I was nervous of going to see this new production of Cabaret. Not just because of the threat of Omicron but because I had so loved the 1993 Donmar version (with Alan Cumming and Jane Horrocks) that I worried it couldn’t compete.
It couldn’t but it was fantastic and fantastical all the same.
We queued (and showed our Covid credentials) before descending, via the stage door into the basement of the Kit Kat Club (the entirely transformed Playhouse Theatre). Through beaded curtains we glimpsed bearded ladies, louche performers and lounge lizards.
From our veyy expensive balcony seats we looked down on those who had paid so much more, on the decadence of a sordid society at the brink of collapse. Champagne flowed and tills rang (well, contactless points beeped) as bodiced performers weaved between tables, squeezing the life from accordions.
It was great to see such a range of gender-fluidity in those performers although they did feel very distant and safe. Maybe it is impossible to truly capture the intimacy and danger of the Weimar Republic, during a post #MeToo pandemic.
The show was spectacular in every sense. Eddie Redmayne’s Emcee was a little more mannered than threatening but Jessie Buckley was a brilliantly vulnerable, unhinged and defiant Sally Bowles.

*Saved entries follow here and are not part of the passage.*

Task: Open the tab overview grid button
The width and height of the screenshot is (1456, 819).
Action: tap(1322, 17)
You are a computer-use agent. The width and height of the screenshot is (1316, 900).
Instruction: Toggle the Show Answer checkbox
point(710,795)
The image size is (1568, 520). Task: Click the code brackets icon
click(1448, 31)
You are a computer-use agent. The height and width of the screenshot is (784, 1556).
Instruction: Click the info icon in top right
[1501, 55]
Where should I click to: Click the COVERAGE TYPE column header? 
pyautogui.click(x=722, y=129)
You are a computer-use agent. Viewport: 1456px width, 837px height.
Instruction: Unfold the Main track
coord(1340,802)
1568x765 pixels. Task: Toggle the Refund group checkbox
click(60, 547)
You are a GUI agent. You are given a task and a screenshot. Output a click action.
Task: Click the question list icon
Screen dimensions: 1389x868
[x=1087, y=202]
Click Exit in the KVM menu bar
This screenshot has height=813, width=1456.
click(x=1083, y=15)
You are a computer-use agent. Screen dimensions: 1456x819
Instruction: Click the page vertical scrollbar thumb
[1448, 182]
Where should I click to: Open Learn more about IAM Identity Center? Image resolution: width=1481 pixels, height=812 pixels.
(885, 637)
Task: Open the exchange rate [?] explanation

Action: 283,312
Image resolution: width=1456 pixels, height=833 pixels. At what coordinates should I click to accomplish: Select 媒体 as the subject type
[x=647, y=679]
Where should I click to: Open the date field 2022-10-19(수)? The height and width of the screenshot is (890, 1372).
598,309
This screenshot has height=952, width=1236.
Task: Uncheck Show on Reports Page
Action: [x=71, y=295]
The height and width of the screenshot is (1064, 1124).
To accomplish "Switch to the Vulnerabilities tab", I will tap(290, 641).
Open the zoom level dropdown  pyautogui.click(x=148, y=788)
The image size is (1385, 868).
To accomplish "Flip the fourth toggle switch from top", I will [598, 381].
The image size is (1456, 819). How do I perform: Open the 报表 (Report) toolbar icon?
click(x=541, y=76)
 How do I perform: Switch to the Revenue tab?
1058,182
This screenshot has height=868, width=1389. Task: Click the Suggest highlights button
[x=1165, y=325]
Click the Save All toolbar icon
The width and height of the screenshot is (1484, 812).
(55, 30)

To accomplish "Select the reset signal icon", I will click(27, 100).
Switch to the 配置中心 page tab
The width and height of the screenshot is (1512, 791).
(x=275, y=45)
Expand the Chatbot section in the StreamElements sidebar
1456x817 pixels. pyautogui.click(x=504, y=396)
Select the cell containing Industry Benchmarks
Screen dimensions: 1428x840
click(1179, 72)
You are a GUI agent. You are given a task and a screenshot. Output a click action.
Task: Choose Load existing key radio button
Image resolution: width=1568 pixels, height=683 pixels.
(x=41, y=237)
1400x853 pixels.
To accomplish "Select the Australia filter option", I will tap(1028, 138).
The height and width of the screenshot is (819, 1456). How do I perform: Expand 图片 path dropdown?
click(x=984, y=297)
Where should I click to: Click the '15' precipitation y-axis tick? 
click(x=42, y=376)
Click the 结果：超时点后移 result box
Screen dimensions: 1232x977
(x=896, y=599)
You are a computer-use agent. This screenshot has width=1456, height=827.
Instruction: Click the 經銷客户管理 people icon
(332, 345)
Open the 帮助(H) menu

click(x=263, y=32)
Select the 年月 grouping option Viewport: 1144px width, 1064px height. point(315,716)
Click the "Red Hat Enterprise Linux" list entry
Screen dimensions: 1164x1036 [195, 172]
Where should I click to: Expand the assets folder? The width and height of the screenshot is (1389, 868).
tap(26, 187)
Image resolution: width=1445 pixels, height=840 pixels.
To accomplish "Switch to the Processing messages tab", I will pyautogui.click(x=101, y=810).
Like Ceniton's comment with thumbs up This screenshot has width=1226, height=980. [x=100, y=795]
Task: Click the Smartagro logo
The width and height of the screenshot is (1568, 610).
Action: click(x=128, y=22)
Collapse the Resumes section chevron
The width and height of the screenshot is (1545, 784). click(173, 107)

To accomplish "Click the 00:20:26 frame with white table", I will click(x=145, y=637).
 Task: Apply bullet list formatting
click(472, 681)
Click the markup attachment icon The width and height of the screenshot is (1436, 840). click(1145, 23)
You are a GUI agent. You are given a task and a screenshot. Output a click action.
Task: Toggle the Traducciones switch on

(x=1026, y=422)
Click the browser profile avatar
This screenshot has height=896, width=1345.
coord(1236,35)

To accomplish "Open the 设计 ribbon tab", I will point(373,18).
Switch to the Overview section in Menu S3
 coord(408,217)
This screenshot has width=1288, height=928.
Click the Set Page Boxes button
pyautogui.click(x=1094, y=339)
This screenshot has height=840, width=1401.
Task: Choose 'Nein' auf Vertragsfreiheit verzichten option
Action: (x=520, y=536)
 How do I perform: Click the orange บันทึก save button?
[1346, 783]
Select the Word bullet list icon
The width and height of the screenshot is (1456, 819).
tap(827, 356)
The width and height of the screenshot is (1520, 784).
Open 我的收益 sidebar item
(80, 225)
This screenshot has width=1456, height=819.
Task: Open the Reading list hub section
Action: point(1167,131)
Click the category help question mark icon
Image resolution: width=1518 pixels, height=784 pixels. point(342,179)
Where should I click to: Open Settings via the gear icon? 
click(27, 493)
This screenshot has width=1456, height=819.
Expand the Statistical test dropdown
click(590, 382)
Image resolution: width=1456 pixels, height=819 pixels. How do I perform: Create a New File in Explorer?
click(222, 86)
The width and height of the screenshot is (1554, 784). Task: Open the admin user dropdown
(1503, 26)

What turned out to be my last cultural outing of the year was Philip Pullman’s The Book of Dust – La Belle Sauvage, at Bridge Theatre. Another show that had been postponed so often I wasn’t sure it’d ever happen.
It was alright if you’re into fantasy magic gubbins, which my family are. I enjoyed the technicality of the staging, and the star of the show for me was the realistic movement of the boat, the eponymous La Belle Sauvage.
And so my year ended as it began.
Cultural events closed again, either because audiences stayed away or due to the cast being decimated by infection and exposure.
Within a month of the Omicron announcement, everyone I knew was infected or affected.
A few weeks later I’m recovering if not fully recovered. And the numbers, at least in the UK, are looking promising. Infection rates seem to be dipping and the cultural sector has a spring in its step.
Maybe 2022 will be the year of recovery. Let’s check back in this time next year.